Increased platelet activation and platelet-monocyte aggregates formation associate with poor outcome in severe COVID-19 patients.
Platelets from severe COVID-19 patients induce monocyte tissue factor expression through P-selectin and integrin αIIb/β3 signaling.
Severe acute respiratory syndrome coronavirus 2 (SARS-Cov-2) is an emergent pathogen responsible for the coronavirus disease 2019 (COVID-19). Since its emergence, the novel coronavirus has rapidly achieved pandemic proportions causing remarkably increased morbidity and mortality around the world. A hypercoagulability state has been reported as a major pathologic event in COVID-19, and thromboembolic complications listed among life-threatening complications of the disease. Platelets are chief effector cells of hemostasis and pathological thrombosis. However, the participation of platelets in the pathogenesis of COVID-19 remains elusive. This report demonstrates that increased platelet activation and platelet-monocyte aggregates formation is observed in severe COVID-19 patients, but not in patients presenting mild COVID-19 syndrome. In addition, exposure to plasma from severe COVID-19 patients increased the activation of control platelets ex vivo. In our cohort of COVID-19 patients admitted to the ICU, platelet-monocyte interaction was strongly associated with TF expression by the monocytes. Platelet activation and monocyte TF expression were associated with markers of coagulation dysfunction as fibrinogen and D-dimers, and were increased in patients requiring invasive mechanical ventilation or patients that evolved with in-hospital mortality.
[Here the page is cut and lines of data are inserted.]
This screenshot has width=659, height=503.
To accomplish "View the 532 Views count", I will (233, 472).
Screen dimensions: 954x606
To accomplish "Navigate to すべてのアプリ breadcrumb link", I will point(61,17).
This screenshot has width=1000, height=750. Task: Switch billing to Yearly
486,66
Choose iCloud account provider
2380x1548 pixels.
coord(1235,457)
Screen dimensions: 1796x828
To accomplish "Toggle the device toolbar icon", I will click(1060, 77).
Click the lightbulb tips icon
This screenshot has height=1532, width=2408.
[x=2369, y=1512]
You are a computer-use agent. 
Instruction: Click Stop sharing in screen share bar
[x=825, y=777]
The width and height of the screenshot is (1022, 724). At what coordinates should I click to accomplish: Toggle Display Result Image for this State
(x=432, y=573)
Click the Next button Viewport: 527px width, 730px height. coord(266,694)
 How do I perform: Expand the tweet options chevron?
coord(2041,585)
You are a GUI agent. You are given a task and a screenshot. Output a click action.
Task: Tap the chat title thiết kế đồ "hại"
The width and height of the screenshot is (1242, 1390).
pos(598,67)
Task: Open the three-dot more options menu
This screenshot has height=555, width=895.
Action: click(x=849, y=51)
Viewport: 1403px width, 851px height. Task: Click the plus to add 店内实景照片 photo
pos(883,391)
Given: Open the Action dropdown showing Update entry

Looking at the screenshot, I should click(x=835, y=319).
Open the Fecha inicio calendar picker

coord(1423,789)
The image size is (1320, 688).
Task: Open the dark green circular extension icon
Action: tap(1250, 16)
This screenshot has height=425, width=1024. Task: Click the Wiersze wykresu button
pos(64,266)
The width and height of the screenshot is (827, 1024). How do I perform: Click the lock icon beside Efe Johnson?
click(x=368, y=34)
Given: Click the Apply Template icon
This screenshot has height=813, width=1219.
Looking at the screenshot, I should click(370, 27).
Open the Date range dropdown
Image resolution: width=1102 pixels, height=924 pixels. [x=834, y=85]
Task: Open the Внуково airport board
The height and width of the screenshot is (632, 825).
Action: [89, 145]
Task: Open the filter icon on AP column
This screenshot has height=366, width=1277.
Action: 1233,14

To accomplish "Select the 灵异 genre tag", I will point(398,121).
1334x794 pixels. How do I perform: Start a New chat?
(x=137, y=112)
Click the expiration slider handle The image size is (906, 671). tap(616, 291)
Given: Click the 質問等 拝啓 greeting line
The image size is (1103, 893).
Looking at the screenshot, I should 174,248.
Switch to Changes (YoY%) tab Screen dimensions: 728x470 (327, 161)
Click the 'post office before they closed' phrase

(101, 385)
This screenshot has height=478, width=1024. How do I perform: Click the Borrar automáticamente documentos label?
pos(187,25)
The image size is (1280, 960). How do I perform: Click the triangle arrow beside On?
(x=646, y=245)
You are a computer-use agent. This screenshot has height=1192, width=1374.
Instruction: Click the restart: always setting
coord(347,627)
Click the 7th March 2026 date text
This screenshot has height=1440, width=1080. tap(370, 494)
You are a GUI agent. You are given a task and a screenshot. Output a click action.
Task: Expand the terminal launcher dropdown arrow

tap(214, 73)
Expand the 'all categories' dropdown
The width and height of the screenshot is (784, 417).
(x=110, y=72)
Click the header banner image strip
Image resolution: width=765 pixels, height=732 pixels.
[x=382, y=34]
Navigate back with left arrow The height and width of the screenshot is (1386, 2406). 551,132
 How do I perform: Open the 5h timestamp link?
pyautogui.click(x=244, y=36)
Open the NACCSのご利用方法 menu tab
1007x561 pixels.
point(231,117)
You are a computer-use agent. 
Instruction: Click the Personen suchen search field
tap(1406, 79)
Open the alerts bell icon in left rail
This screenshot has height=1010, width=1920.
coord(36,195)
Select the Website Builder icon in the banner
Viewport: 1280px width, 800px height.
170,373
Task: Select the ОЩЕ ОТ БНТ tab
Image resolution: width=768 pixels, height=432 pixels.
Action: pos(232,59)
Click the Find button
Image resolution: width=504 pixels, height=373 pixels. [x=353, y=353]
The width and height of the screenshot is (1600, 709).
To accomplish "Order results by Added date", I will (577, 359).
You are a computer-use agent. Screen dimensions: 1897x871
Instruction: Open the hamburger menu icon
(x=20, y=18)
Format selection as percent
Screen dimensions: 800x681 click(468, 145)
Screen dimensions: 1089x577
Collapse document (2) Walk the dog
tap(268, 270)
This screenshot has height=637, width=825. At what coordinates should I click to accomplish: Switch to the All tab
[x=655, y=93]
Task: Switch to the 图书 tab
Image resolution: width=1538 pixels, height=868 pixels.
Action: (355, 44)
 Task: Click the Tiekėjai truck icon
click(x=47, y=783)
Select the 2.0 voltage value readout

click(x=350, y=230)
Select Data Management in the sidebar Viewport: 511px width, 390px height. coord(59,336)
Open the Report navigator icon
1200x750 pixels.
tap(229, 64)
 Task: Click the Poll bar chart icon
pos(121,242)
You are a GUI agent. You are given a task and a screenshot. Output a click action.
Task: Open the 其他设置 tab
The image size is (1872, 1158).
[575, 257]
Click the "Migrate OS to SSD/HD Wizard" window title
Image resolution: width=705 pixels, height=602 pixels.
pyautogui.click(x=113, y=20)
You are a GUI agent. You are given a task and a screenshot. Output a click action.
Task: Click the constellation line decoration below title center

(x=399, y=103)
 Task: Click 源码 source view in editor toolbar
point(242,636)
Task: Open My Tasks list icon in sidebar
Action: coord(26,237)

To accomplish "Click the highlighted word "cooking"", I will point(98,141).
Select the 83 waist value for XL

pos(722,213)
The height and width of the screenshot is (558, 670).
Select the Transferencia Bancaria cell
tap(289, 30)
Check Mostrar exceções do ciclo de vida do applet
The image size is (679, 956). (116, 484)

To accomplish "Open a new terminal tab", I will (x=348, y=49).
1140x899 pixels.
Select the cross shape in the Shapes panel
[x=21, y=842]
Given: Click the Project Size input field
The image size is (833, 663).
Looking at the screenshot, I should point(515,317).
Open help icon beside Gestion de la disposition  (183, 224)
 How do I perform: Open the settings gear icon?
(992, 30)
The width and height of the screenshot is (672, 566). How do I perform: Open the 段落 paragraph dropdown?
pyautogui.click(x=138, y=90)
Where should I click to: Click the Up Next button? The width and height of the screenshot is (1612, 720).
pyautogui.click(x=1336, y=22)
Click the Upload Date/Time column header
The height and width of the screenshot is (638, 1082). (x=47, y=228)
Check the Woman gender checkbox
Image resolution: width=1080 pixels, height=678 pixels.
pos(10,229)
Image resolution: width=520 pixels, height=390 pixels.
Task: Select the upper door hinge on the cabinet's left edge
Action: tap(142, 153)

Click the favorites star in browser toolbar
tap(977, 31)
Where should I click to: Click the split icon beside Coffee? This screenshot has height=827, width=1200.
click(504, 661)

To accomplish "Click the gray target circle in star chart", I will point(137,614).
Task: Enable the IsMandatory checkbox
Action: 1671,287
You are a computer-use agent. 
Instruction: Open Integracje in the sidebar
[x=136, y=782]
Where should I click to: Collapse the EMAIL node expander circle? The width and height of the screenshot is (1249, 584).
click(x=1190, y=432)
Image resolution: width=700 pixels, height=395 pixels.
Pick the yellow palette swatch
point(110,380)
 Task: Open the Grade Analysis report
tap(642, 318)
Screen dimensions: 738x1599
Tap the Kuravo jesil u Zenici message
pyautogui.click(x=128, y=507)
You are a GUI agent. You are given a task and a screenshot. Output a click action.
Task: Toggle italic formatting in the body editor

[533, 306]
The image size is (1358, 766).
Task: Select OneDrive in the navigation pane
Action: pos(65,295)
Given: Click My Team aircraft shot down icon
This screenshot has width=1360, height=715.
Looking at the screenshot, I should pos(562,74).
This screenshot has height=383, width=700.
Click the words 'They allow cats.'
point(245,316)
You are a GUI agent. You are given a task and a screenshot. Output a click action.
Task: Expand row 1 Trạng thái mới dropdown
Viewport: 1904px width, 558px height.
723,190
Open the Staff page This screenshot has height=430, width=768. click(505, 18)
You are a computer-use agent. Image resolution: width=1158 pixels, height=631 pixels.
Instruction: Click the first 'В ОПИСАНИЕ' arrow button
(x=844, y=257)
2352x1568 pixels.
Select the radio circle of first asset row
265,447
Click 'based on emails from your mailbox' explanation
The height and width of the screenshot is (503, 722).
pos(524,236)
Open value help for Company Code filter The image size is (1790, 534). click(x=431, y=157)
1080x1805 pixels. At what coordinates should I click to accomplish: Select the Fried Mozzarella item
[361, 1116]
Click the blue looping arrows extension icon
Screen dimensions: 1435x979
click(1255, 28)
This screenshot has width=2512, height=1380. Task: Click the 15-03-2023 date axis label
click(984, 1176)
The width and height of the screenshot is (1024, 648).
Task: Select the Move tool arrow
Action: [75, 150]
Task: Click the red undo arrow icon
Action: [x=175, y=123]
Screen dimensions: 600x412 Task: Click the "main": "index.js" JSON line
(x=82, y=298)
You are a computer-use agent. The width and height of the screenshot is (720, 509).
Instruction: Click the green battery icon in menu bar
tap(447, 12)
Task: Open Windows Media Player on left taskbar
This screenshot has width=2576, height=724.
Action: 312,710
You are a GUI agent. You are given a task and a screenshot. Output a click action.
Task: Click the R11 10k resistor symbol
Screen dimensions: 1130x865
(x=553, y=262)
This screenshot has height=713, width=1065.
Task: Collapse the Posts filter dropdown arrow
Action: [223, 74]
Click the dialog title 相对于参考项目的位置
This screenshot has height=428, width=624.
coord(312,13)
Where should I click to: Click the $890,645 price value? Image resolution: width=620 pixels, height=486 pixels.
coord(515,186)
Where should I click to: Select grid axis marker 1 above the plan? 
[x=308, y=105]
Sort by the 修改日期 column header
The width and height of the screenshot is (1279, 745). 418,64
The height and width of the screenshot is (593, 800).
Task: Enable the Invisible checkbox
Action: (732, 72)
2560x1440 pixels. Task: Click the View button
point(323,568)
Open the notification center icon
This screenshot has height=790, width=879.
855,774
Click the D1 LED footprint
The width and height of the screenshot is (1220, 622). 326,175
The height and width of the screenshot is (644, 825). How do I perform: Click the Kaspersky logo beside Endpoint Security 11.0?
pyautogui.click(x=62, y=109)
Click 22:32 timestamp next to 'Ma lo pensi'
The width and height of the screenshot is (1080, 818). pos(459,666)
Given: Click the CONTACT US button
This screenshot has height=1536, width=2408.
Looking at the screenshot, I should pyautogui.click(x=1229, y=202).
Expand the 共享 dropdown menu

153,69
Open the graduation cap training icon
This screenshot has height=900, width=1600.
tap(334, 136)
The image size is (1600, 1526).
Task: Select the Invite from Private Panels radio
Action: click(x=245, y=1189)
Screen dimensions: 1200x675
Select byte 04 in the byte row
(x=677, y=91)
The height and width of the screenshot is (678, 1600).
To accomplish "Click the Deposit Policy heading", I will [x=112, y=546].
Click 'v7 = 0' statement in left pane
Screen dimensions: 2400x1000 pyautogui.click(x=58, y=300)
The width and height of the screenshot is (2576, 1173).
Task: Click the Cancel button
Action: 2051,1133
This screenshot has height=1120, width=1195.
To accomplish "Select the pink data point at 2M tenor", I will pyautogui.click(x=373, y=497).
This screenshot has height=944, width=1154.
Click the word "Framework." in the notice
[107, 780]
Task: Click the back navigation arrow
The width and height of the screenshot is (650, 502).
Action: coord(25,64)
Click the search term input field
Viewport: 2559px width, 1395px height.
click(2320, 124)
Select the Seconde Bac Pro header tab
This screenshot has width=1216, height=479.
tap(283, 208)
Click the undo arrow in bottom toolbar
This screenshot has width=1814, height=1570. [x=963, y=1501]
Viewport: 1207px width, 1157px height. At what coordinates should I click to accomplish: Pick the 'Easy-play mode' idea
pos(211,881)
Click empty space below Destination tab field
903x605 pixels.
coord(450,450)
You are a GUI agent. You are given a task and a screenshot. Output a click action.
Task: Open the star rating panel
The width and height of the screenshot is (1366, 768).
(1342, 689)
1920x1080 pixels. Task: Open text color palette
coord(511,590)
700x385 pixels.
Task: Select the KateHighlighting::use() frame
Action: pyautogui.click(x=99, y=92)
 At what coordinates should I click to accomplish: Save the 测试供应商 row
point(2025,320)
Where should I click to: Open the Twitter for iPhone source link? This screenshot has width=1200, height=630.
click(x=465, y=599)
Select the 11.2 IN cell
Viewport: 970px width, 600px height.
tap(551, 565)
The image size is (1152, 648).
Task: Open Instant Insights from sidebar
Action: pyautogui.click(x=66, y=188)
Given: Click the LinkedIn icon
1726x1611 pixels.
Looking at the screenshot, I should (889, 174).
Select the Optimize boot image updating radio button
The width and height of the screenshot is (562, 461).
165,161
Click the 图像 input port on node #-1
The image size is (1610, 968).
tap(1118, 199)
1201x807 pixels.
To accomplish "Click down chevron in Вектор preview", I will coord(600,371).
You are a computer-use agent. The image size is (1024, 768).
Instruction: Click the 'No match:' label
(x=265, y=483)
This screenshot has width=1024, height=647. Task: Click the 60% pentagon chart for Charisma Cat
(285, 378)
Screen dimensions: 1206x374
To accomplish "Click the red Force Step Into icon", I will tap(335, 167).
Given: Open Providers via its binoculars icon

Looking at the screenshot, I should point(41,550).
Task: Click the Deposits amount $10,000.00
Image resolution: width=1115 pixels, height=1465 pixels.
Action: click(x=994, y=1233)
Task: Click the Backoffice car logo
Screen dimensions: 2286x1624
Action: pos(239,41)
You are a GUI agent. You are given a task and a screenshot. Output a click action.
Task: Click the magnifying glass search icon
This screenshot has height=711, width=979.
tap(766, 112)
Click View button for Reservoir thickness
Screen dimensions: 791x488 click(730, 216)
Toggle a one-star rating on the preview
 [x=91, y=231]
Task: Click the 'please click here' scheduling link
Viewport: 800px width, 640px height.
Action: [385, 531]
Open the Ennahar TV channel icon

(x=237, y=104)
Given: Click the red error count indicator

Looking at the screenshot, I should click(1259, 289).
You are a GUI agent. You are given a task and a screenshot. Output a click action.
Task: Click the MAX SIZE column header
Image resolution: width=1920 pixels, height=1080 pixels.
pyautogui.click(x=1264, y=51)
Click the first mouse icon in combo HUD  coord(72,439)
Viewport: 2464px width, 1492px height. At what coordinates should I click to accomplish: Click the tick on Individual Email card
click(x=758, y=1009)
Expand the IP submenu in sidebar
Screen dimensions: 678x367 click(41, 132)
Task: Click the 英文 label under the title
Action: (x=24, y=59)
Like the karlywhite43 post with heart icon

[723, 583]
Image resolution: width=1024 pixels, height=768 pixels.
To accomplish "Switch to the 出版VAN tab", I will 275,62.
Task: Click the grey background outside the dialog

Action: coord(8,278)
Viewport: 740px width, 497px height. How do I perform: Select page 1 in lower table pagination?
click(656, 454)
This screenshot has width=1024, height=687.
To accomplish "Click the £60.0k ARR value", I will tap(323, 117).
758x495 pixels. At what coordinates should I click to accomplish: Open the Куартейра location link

Finally, platelets from severe COVID-19 patients were able to induce TF expression ex vivo in monocytes from healthy volunteers, a phenomenon that was inhibited by platelet P-selectin neutralization or integrin αIIb/β3 blocking with the aggregation inhibitor abciximab. Altogether, these data shed light on new pathological mechanisms involving platelet activation and platelet-dependent monocyte TF expression, which were associated with COVID-19 severity and mortality.